I wondered if I were to meet Cynthia, or if this were some ghostly trap into which I had fallen. The air was full of mystery. I had heard weird tales of the old caves of Santo Domingo, of which HaÏti was a part, and of strange disappearances—of men with a spirit for adventure groping their way in those caverns and appearing never more to human eye. Strange odours arose. The air seemed heavy and weighed down upon my head. I seemed to breathe the atmosphere of a charnel house. The blackness of darkness was upon me, but I resigned myself hopelessly to the leadership of that ghostly hand. I shudder now when I recall that mysterious contact.

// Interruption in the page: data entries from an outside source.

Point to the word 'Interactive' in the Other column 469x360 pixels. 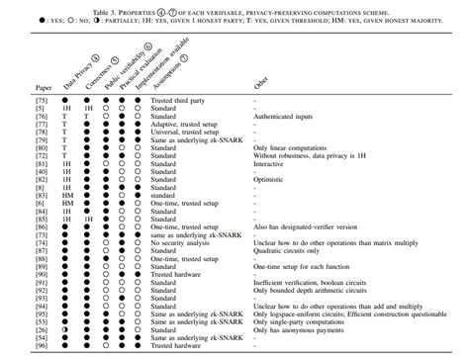coord(272,163)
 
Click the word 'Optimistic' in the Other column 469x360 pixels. coord(272,179)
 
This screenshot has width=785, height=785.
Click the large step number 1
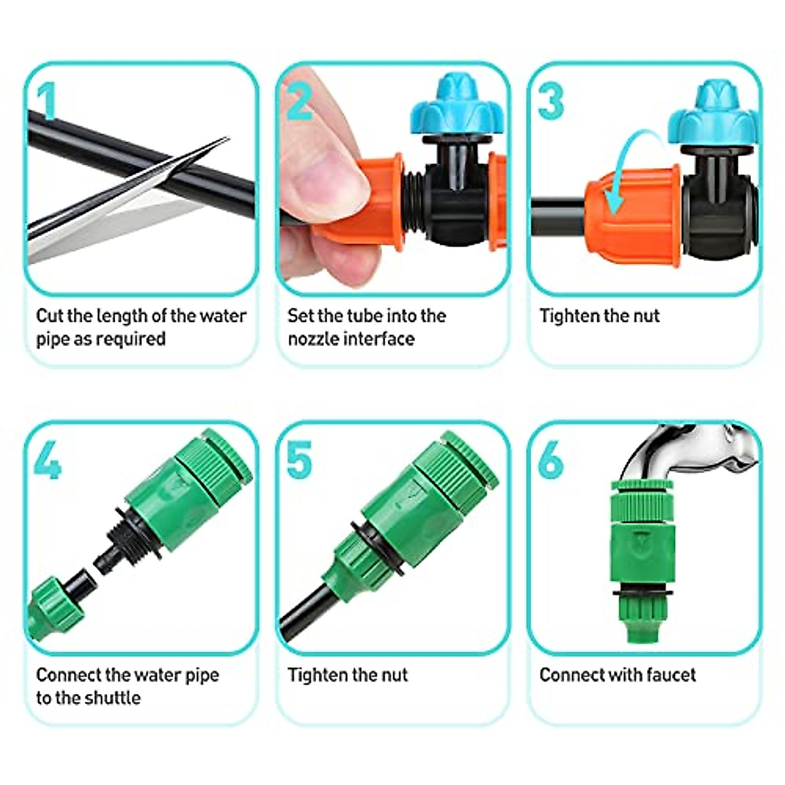(46, 102)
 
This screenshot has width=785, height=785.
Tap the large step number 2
(300, 101)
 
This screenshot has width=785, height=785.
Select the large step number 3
(551, 101)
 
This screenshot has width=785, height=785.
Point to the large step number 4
(47, 460)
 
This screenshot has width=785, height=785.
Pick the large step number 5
(299, 460)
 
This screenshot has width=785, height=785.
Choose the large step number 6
(551, 460)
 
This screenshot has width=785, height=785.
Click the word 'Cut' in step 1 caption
(49, 316)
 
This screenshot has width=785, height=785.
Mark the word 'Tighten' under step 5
(317, 674)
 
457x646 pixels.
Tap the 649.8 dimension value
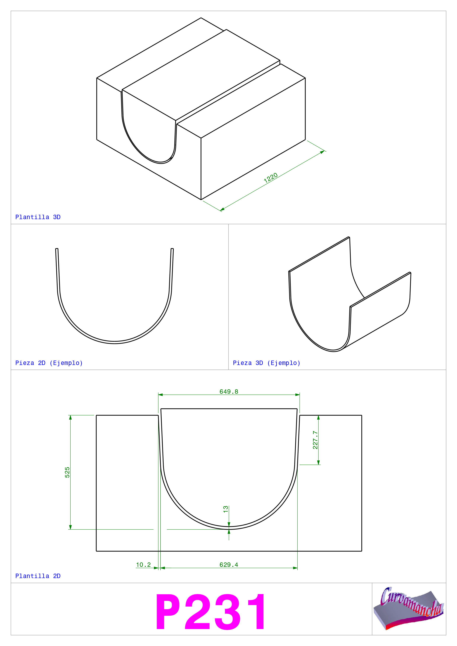point(229,392)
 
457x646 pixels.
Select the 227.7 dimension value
point(315,440)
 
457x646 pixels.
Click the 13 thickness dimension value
point(226,509)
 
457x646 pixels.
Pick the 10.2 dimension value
point(143,565)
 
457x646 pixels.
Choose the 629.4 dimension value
point(229,565)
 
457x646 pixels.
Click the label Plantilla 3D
point(38,217)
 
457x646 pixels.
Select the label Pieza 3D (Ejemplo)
point(266,363)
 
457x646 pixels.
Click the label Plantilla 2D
point(38,576)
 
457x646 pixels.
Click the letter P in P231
point(168,612)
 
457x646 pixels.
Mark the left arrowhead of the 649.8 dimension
point(161,395)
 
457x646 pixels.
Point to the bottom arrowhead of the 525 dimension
point(70,527)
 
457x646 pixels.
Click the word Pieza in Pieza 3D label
point(242,363)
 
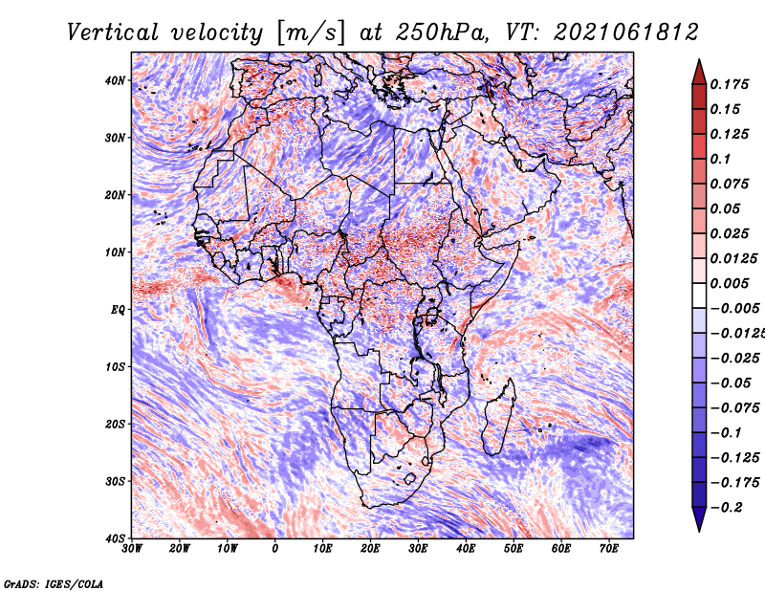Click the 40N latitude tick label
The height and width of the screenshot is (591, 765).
[115, 80]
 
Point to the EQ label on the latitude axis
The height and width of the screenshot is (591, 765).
[118, 310]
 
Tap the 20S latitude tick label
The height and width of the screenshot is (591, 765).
[115, 424]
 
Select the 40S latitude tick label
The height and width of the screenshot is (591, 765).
[115, 538]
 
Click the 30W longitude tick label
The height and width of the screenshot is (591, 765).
[132, 549]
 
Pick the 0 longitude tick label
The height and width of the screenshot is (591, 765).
[275, 549]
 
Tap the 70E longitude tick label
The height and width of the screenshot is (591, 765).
[609, 549]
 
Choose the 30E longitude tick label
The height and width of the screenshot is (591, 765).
[418, 549]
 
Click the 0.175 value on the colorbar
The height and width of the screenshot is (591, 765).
[729, 85]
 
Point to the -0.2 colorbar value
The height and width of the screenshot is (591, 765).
[726, 508]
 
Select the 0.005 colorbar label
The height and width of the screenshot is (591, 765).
[729, 283]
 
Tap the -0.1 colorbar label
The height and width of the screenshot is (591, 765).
[726, 433]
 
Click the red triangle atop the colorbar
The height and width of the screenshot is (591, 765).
[699, 73]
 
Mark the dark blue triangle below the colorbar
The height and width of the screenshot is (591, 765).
[699, 518]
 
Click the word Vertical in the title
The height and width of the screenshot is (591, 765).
[112, 33]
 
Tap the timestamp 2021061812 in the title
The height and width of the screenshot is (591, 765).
[626, 33]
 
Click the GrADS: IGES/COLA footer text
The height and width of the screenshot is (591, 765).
[54, 583]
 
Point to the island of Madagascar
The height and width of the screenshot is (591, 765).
[499, 417]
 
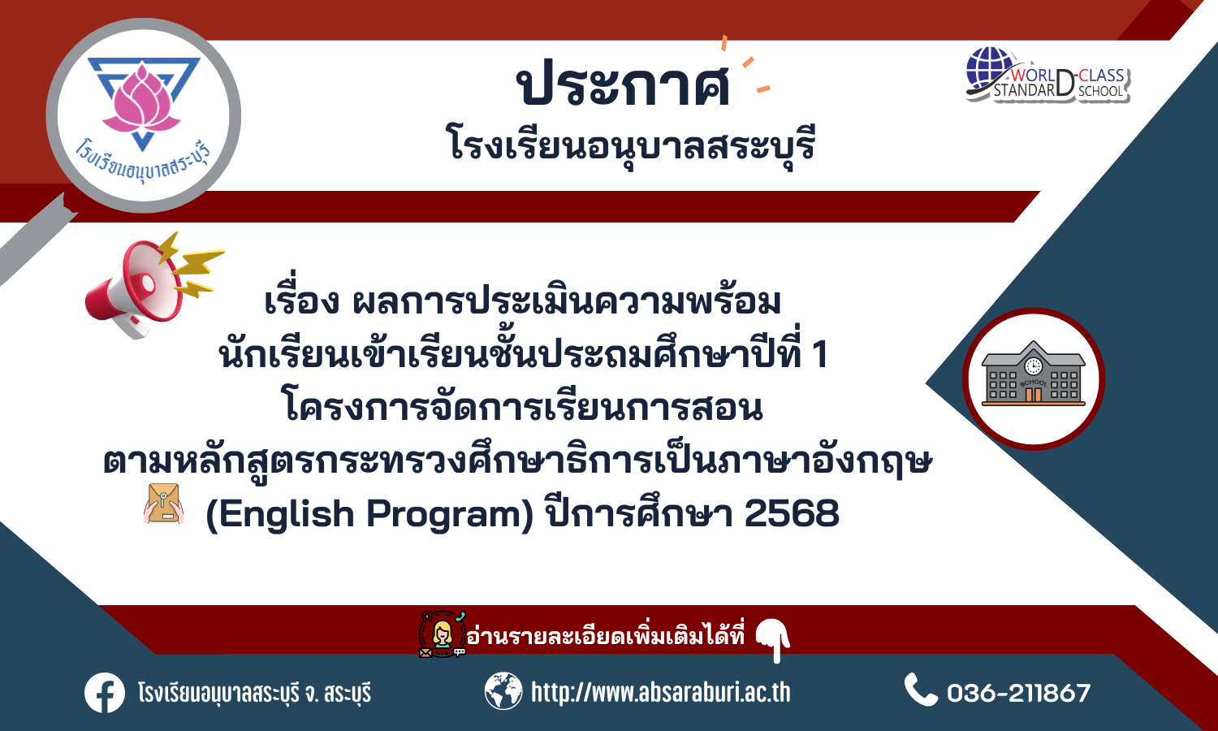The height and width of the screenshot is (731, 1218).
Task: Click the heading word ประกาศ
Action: pyautogui.click(x=623, y=83)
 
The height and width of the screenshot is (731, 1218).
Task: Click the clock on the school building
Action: pyautogui.click(x=1033, y=366)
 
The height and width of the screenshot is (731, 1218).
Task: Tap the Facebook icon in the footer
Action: pyautogui.click(x=105, y=693)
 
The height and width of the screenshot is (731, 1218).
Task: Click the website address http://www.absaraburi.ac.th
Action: pyautogui.click(x=661, y=692)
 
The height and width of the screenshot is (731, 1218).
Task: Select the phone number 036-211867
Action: pyautogui.click(x=1018, y=693)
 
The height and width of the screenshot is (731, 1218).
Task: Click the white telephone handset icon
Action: pyautogui.click(x=920, y=690)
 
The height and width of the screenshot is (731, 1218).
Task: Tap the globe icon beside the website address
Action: pyautogui.click(x=503, y=691)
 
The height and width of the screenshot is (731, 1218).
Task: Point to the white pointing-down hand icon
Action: pyautogui.click(x=774, y=640)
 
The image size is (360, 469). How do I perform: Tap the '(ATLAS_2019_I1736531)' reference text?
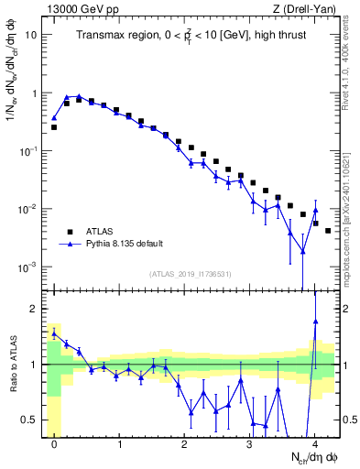tap(191, 274)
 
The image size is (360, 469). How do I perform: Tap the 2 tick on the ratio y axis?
tap(34, 309)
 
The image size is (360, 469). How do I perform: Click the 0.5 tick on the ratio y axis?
tap(30, 420)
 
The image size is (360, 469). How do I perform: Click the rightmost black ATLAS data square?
tap(328, 230)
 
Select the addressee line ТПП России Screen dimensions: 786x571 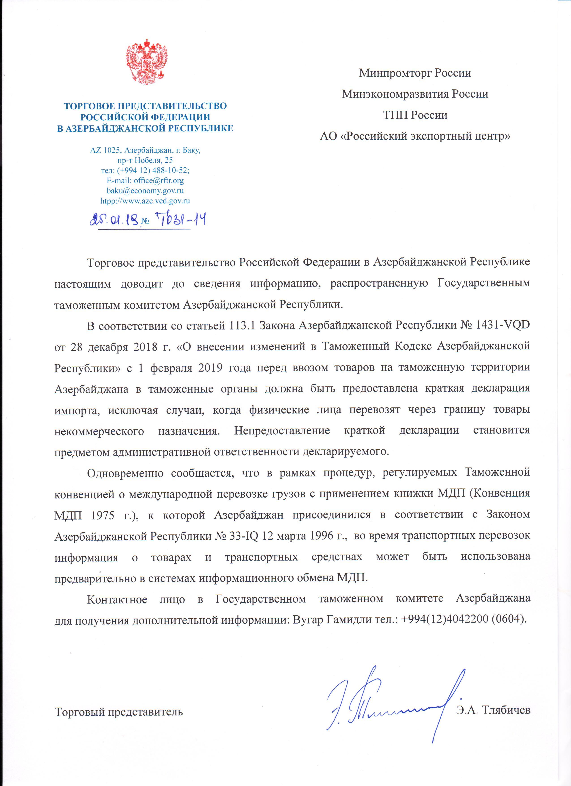[415, 115]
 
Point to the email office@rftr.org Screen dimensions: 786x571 [159, 181]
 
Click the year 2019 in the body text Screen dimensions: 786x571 [210, 368]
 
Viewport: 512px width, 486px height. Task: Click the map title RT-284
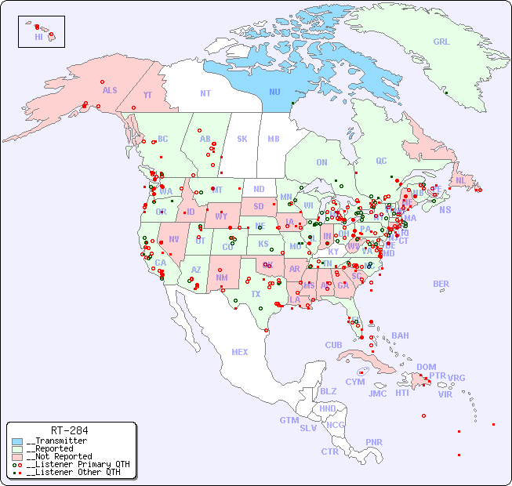point(69,430)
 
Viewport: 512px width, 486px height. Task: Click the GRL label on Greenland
point(441,42)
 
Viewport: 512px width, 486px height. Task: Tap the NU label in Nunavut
point(274,92)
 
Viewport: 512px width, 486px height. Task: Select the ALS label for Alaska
point(110,91)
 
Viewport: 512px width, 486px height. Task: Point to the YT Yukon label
point(147,96)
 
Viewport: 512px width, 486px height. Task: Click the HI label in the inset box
point(38,36)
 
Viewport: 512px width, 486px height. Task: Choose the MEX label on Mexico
point(240,352)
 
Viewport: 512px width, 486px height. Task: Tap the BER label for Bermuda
point(441,284)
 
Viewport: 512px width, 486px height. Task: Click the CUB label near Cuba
point(333,345)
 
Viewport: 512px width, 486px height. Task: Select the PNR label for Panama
point(374,442)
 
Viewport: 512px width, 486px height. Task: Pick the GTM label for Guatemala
point(289,420)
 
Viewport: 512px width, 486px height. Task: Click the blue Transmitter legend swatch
point(17,441)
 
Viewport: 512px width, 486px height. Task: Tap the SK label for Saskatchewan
point(242,140)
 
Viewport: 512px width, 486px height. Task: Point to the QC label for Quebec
point(381,161)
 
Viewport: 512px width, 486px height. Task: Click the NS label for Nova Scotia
point(445,210)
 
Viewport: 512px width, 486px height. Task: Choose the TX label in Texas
point(255,294)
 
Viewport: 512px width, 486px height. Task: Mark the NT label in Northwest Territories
point(205,93)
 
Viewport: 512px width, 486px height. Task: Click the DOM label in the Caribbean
point(426,367)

The very memory of it strikes a chill to my heart. My head whirls when I remember my stumbling and halting movement through that passage of dread, shivering with fear that the next step might dash me into an unfathomable pit. Perhaps the Skipper had already met his fate! Cynthia was safe; at least, we had heard her voice. But was she not perhaps reserved for some terrible future, when we, her protectors, should be gone? With these agonizing thoughts in my mind, I groped and stumbled on.

The ghostly presence was as elusive as the soap in the bath tub. When I endeavoured to clasp the hand with both of mine, and thought that I had my fingers on something tangible, they closed together upon themselves. I felt a pressure against my side, my back. My hand touched a cold form that it gave me a chill to feel, and I tried to prove to myself that it was no delusion; but even as I groped in the darkness the form eluded me, and I was alone.